WHAT THE TASK REQUIRES> Copy each record exactly as it reads, leaving out any pictures it holds.

Saved entries>
******
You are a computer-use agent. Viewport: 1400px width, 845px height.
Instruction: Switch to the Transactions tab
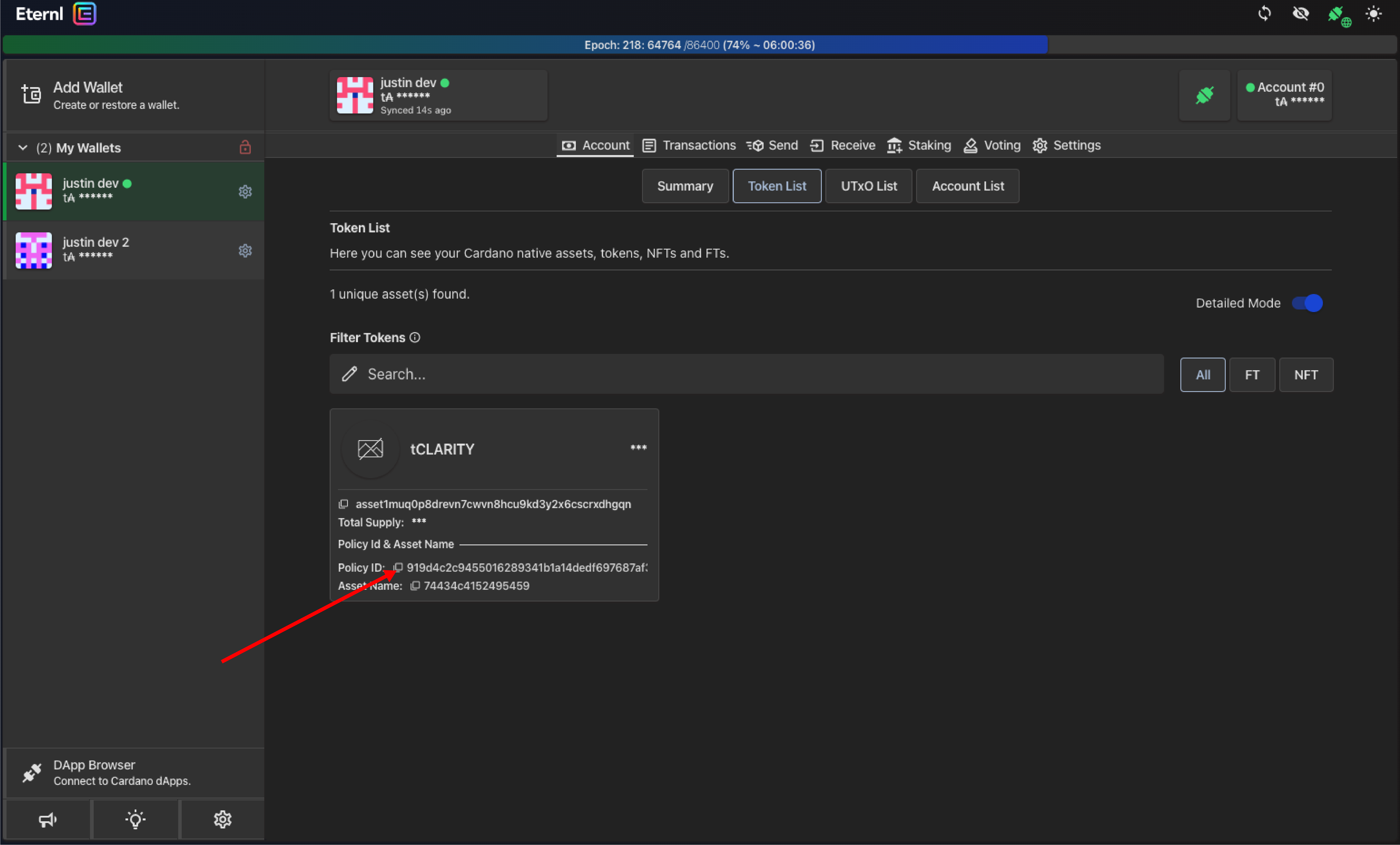point(689,145)
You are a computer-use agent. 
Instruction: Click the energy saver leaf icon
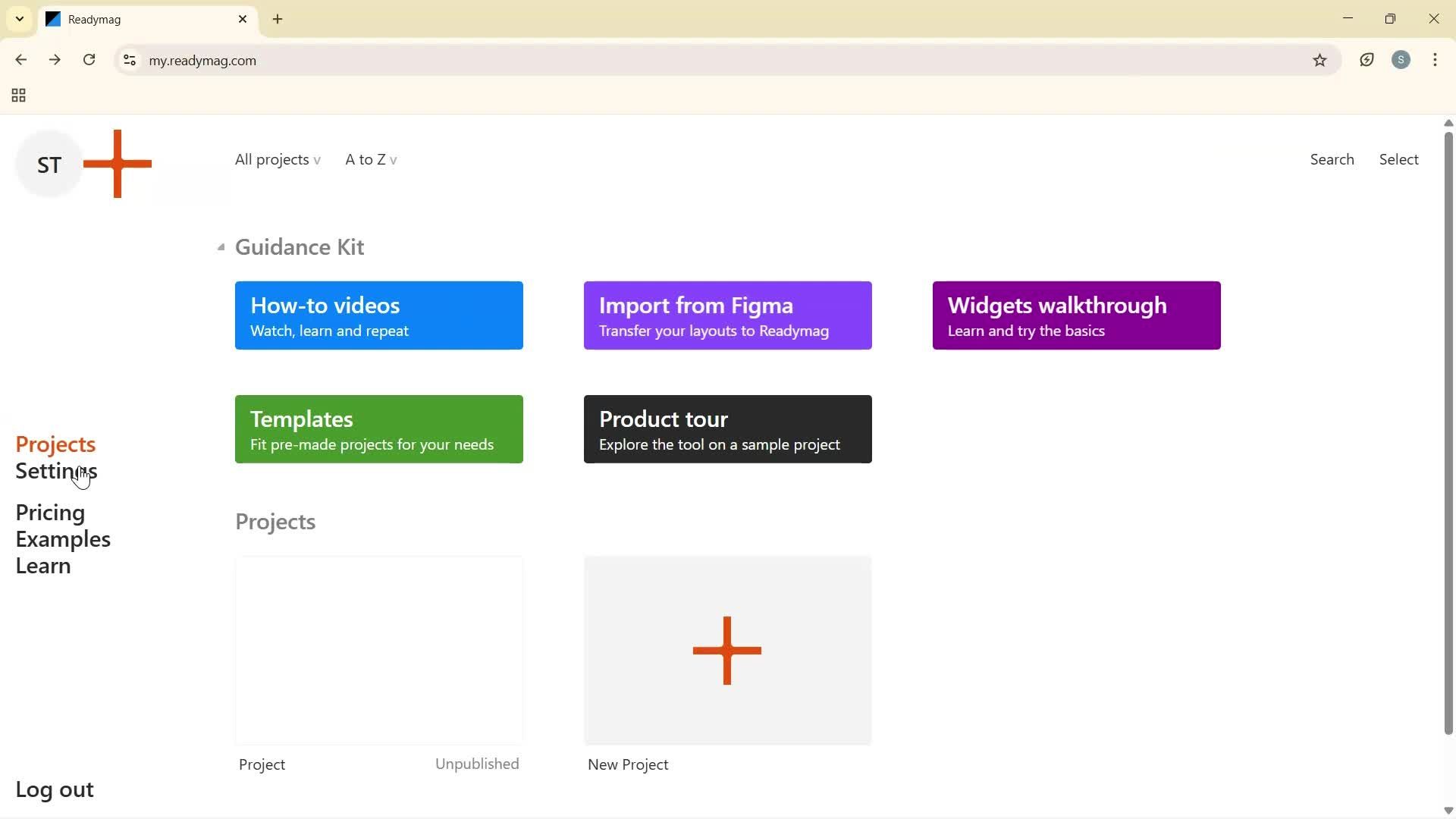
******
RESPONSE TO THE EXERCISE>
You are a computer-use agent. Viewport: 1400px width, 845px height.
Instruction: Switch to the Transactions tab
point(689,145)
You are a computer-use agent. 
Instruction: Click the energy saver leaf icon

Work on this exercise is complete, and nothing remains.